START Reading text

Viva Gold Corp. announced that it has completed an initial metallurgical optimization program for its Tonopah Gold Project ("Tonopah"), located near Tonopah, Nevada. The work is reported in a study titled "Tonopah Gold Project, Pulp Agglomeration, Report on Metallurgical Testwork", dated October 2022, prepared by Kappes, Cassiday & Associates ("KCA"), Reno, Nevada.

Pulp agglomeration/heap leach testing produced a calculated gold leach recovery of over 91% for high-grade (+ 1.0 gpt gold) composite samples; the 91% indicated recovery is significantly higher than the 71% recovery estimate utilized in the 2022 PEA Technical Report; Gold recoveries on the low-grade composite sample was 68%; this recovery estimate compares well to the overall 71% heap leach recovery for the composited high- and low-grade recoveries utilized in the 2022 PEA Technical Report. The pulp agglomeration process is well proven and has been utilized at mines in both the US and Mexico at sites where dual high- and low-grade populations of gold mineralization exist. This includes the Ruby Hill mine in Nevada, the Castle Mountain mine in California, and the Dolores mine in Mexico.

Pulp agglomeration is a process where mined material is campaign crushed utilizing a three-stage crushing plant and placed respectively on high-grade or low-grade stockpiles. The high-grade material is further ground in a grinding mill and carbon-in-leach processed ("CIL") in a large tank for 10 to 12 hours, recovering a substantial percentage of the contained gold. The depleted pulp from this process is then dewatered and blended with low-grade crushed product and cement to produce an agglomerated product.

END Reading text
START Exercise data

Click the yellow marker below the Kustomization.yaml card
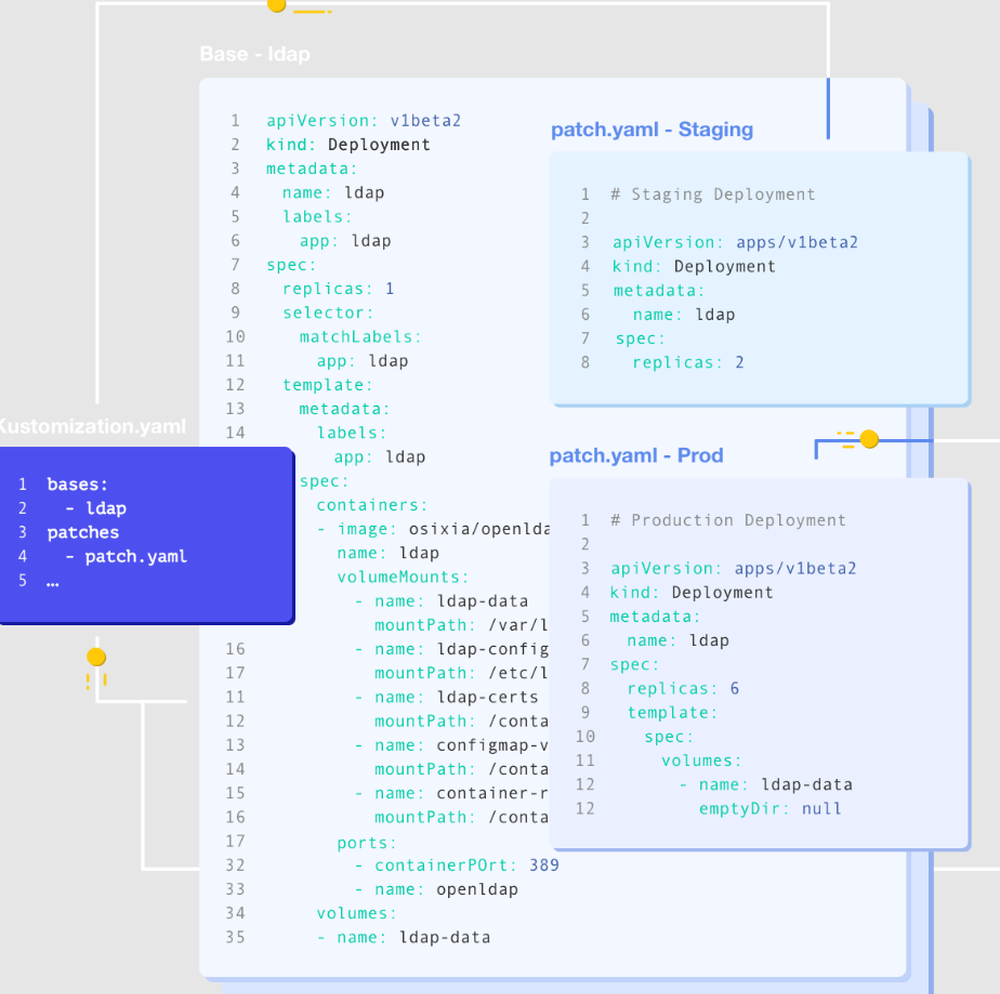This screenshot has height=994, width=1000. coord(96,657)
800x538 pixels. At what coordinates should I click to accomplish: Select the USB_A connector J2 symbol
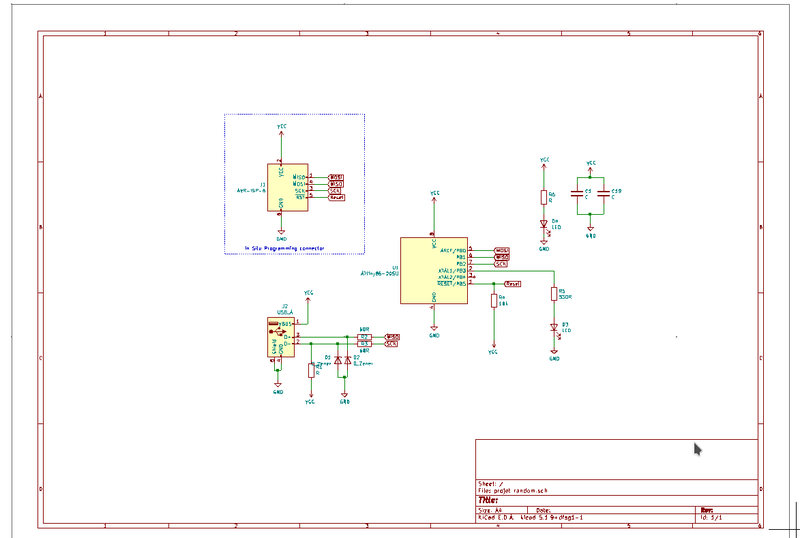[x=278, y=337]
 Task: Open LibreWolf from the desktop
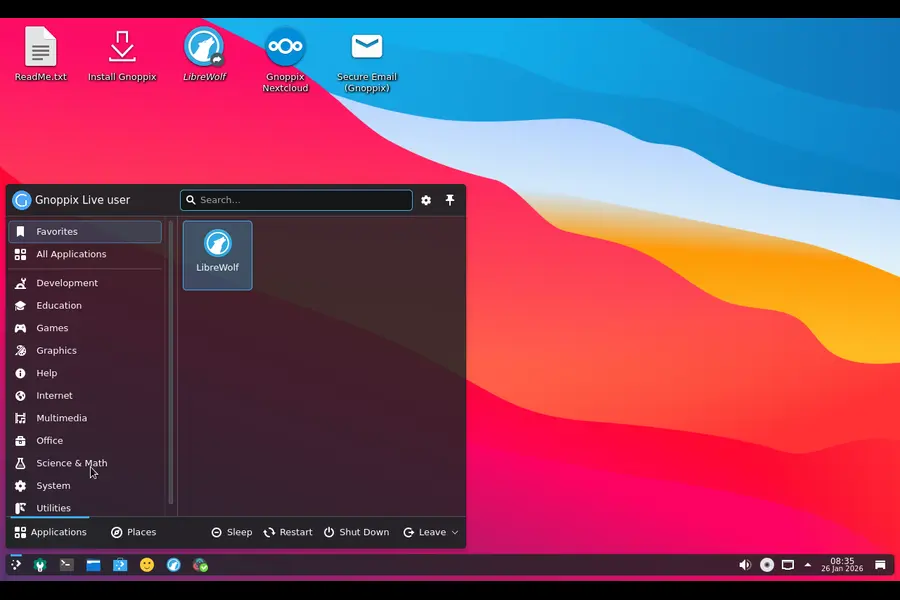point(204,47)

END Exercise data
START Exercise data

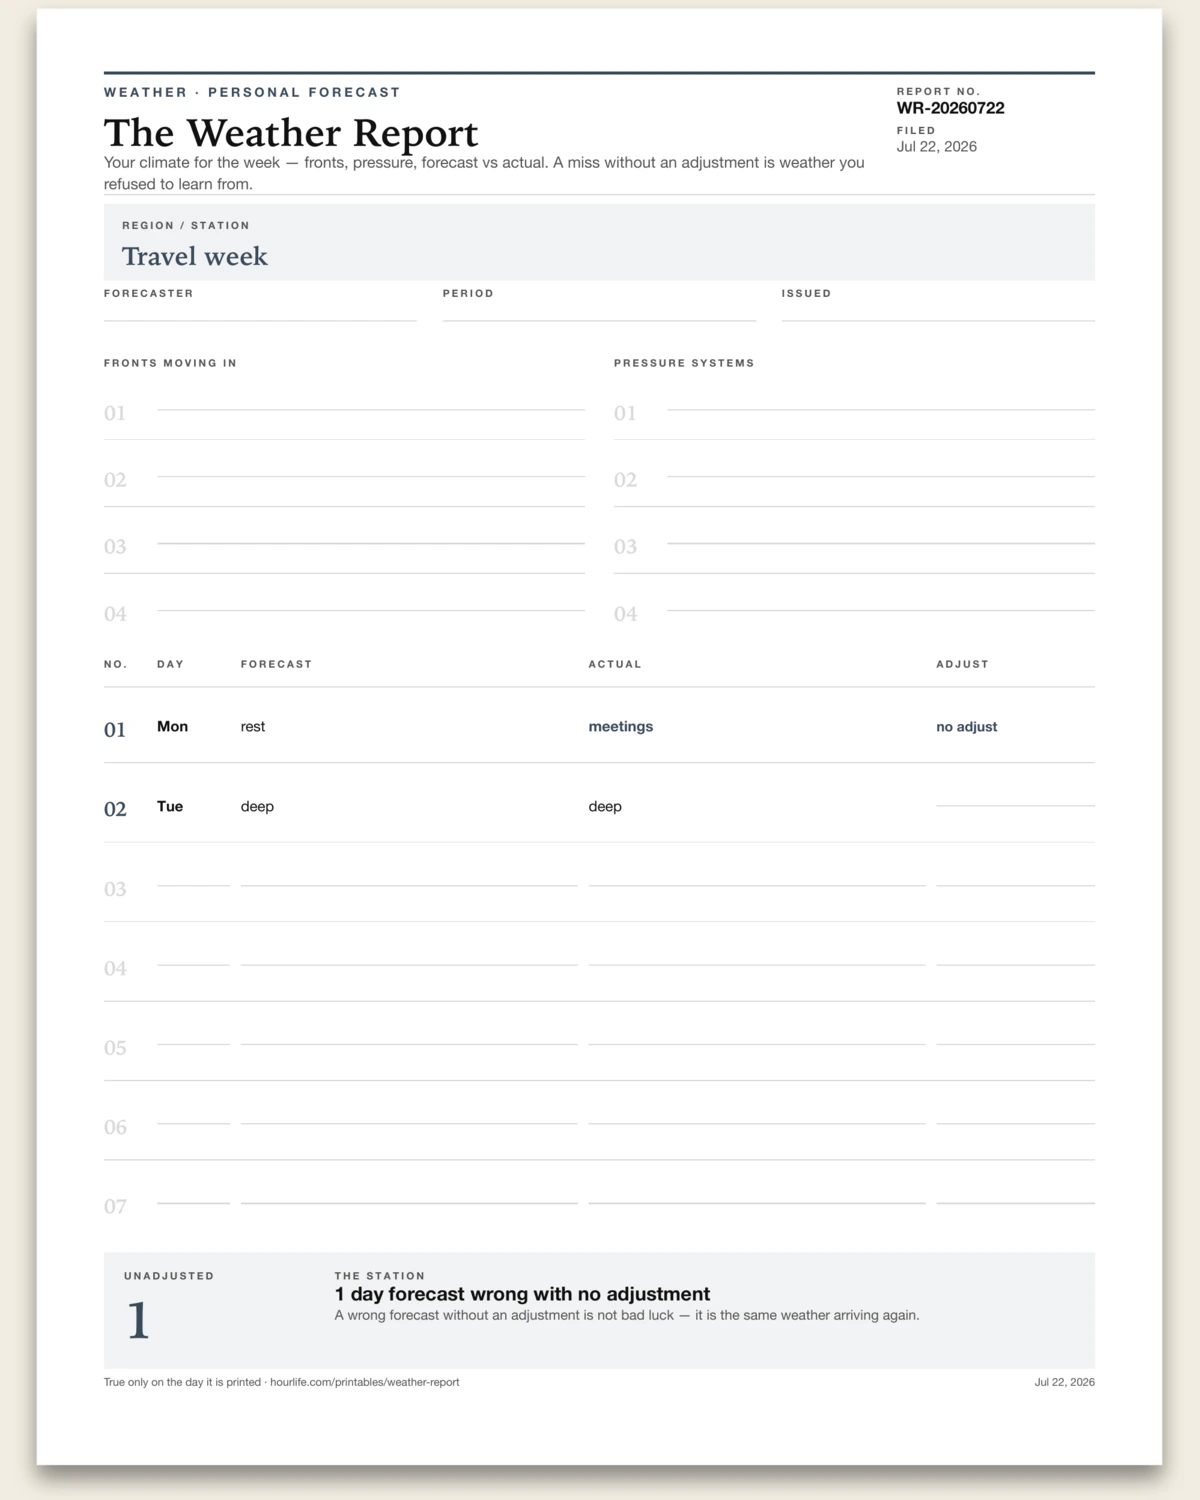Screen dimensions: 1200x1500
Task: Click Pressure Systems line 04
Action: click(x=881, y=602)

END Exercise data

**Tasks and exercises**
[a] Rewrite the paragraph of the Tonopah Gold Project text that begins "Pulp agglomeration is a process" as a short list of steps, keeping its main facts.
[b] Carry on the Tonopah Gold Project text, starting right after its last sentence.
None of the material has any bearing on the work asked here.

**Written responses**
[a]
- Mined material is campaign crushed in a three-stage crushing plant.
- The crushed material goes onto either a high-grade or a low-grade stockpile.
- High-grade material is ground further in a grinding mill.
- It then undergoes carbon-in-leach (CIL) processing in a large tank for 10 to 12 hours, which recovers a substantial percentage of the contained gold.
- The depleted pulp from CIL is dewatered.
- That pulp is blended with low-grade crushed product and cement to make an agglomerated product.

[b]
This agglomerated product is then transported by conveyor to the leach pad and leached over time for final gold recovery. One of the benefits of this process is that it accelerates overall gold recovery, thereby improving early gold revenue generation, while at the same time eliminating the need for tailings disposal. Material from core drilling at Tonopah was utilized to generate a high-grade blended composite sample (head grade 2.68 g/t Au) and a low-grade composite sample (0.795 g/t).

The two (2) composite samples were then utilized for pulp agglomeration test work. All preparation, assaying and metallurgical studies were performed utilizing accepted industry standard procedures. These samples were previously crushed utilizing conventional and High-Pressure Grinding Roll (HPGR) crushing methods.

Crushed high-grade composite material was ground and bottle roll tested at varying grind sizes to determine a practical size range (80% passing 0.075mm) for final CIL bottle roll testing. CIL bottle roll leach testwork on the ground high-grade product was replicated in 6 separate tests to produce an average gold recovery of 65% after 8 hours of leach. Crushed low-grade material was blended with dewatered high-grade pulp from the CIL testing at a 4:1 ratio with cement added and mixed to produce agglomerates.

These agglomerates were subject to compact permeability testing to approximate heap leach pad loading conditions to determine correct cement addition rates. The final agglomerate blend was then column leached, which simulates the heap leach process. Gold extraction for the agglomerates was 69% based on a calculated head grade of 0.84 g/t over an 86-day leach period.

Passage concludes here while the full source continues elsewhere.